** Begin **
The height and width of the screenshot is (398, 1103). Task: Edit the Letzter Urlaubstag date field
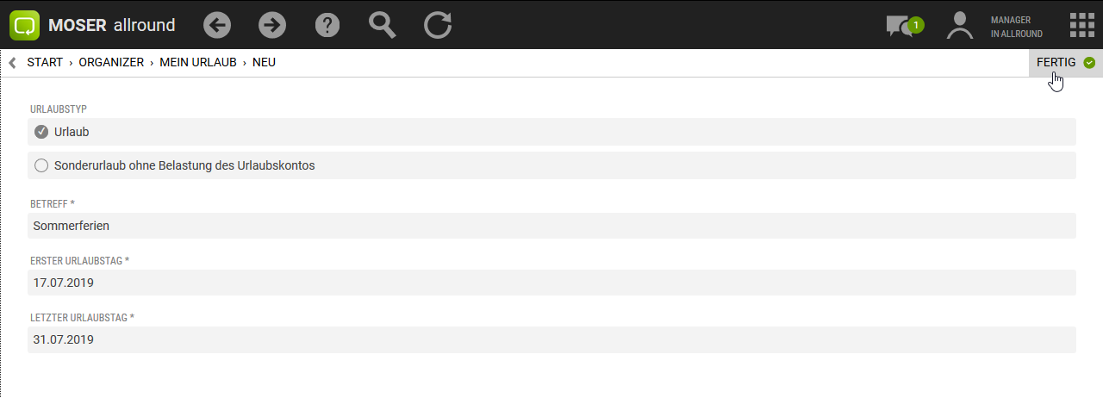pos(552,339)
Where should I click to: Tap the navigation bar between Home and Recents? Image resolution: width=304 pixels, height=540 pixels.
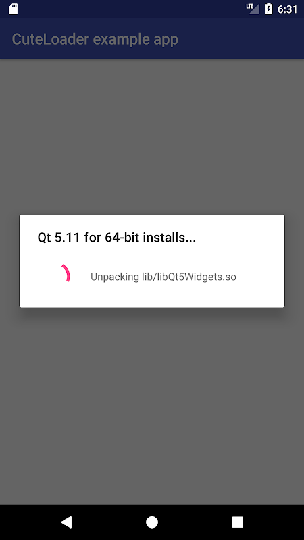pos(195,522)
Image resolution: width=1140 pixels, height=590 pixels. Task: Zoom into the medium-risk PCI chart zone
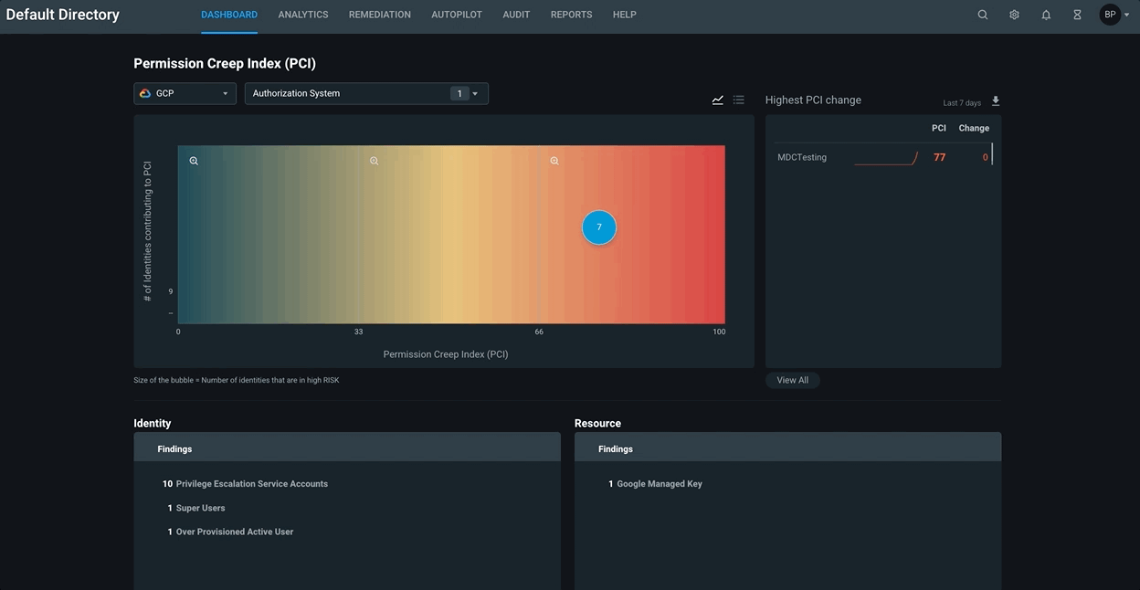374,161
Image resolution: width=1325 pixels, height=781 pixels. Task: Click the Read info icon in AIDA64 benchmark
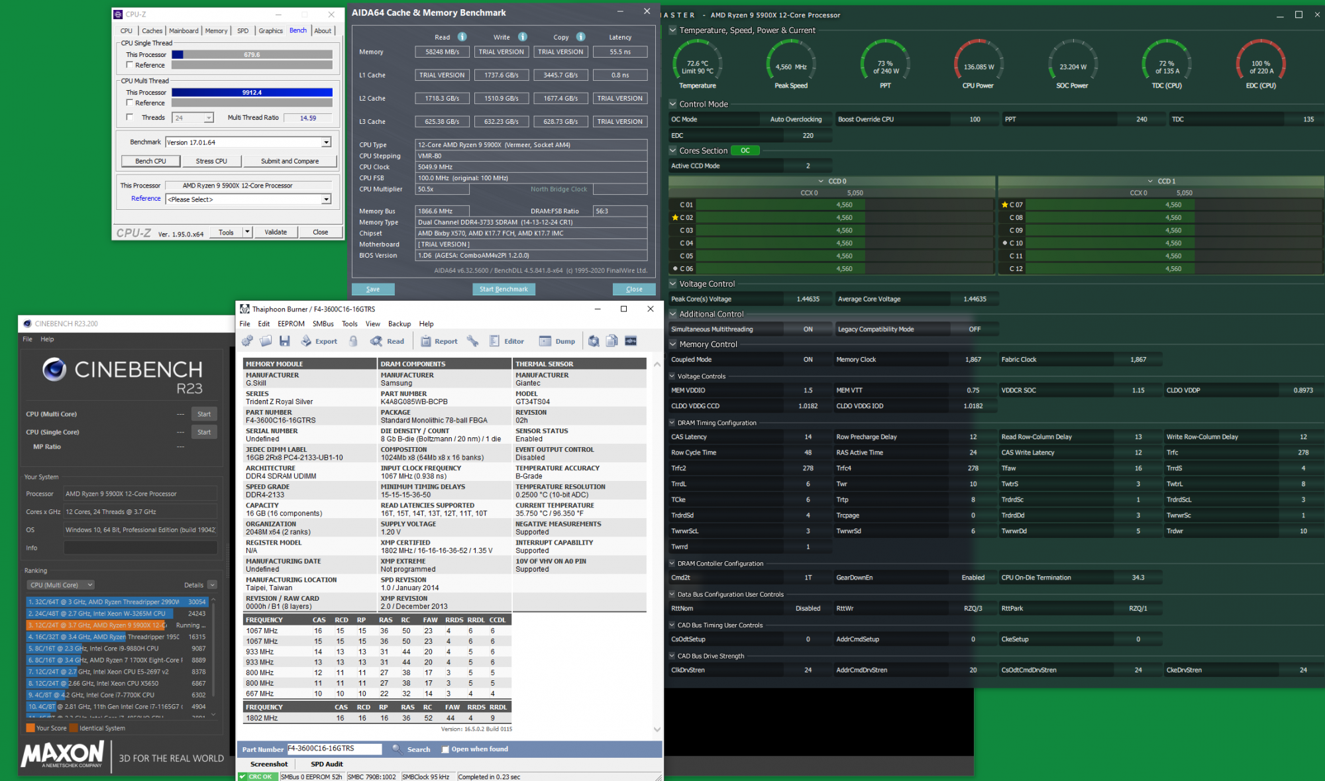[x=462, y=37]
** End **
> _JOB_: Could you transcribe the text lines of the listing above word for word, leaving out the pictures?

> _RESULT_:
The height and width of the screenshot is (398, 1103). Task: Edit the Letzter Urlaubstag date field
pos(552,339)
Where should I click to: Tap the navigation bar between Home and Recents? Image resolution: width=304 pixels, height=540 pixels.
pos(195,522)
Image resolution: width=1140 pixels, height=590 pixels. Task: Zoom into the medium-risk PCI chart zone
374,161
Image resolution: width=1325 pixels, height=781 pixels. Task: Click the Read info icon in AIDA64 benchmark
[x=462, y=37]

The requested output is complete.